The old crone could tell he was about to climb by how he was looking at the tower, how he was pacing before it nervously. She offered him an ancient carved shell-cup of their tribe’s famous black drink, and he took it without question. Moments later, he vomited up a prized bottle of vintage wine and some half-digested nuts. Collapsing to his knees, Upa gasped, his lips tingling, his legs feeling shaky. His stomach growled and he vomited again onto the grass. Feeling weak, he wiped his mouth and struggled to his feet.
This purification ritual was a sacred rite in his village, and was not to be questioned. It would surely cleanse him of his demons, allowing him to climb all the way to the top. What did he care if his stomach was rumbling and he felt desperately thirsty? That only meant he wouldn’t have time to dawdle on his way up.

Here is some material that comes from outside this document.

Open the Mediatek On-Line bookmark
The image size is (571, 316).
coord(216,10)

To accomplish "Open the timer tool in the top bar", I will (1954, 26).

And so he climbed. It was really not so terribly awful. There were carvings and ornamentations of rock that he could use as finger holds. He scurried up to cloud level before the sun had set. He was making good time, and he had hardly broken a sweat. Confidence emanated from him.
Beyond the clouds, however, it was dark and wet and cold. As Upa did not deign to wear a shirt, he was shivering within seconds, despite moving so quickly and actively. The rocks were slick, and he couldn’t stop the shaking. Still, he had a promise to keep, so he had to keep going.
On and on he went. Perhaps two hours passed, perhaps three. He could no longer feel his fingers, nor most of his other extremities. What parts of his body still had feeling in them throbbed in pain. He was an old man. He could not stop, for to stop would mean he was a quitter like his father. Upa wasn’t about to be the second straight failure in his bloodline. The ancestors were counting on him, allegedly.
It was not long after that Upa grasped onto an outcropping of rock, not unlike the last ten thousand times. This time, his finger slipped, though he had already propelled himself upwards. Crashing down against the side of the tower, he frantically reached out to grab onto anything he could. His fingers felt the rock, numb though they were, scraped against it, and slid off, ripping off one of his fingernails in the process, and he was falling.
He had two minutes to think about what he had done, maybe a little less.
A crowd had gathered at the base of Korin Tower. Upa’s wife, holding her shrieking daughter, was sitting on a chair outside of her teepee, watching the excitement build. Torches had been lit, and a great feast was being prepared.
“I saw him climb up there, I did! Chief Upa’s going all the way to the top,” the wrinkled hag was telling the growing crowd. “He’ll be down soon, I’d wager.”
And just like that, his scream audible as a circling vulture, and growing louder by the half-second, Upa came down, landing on his back in the grass before his teepee, his body exploding apart upon impact. For a moment, there was silence. Then, several onlookers ran off wailing. Upa’s wife spit out her chewing tobacco and patted her daughter on the back. The baby was no longer crying. Instead she looked on at the freshly-made corpse that had landed before them with a peaceful, inquisitive gaze.
Her mother smiled weakly and scooped another finger’s worth out of the tin.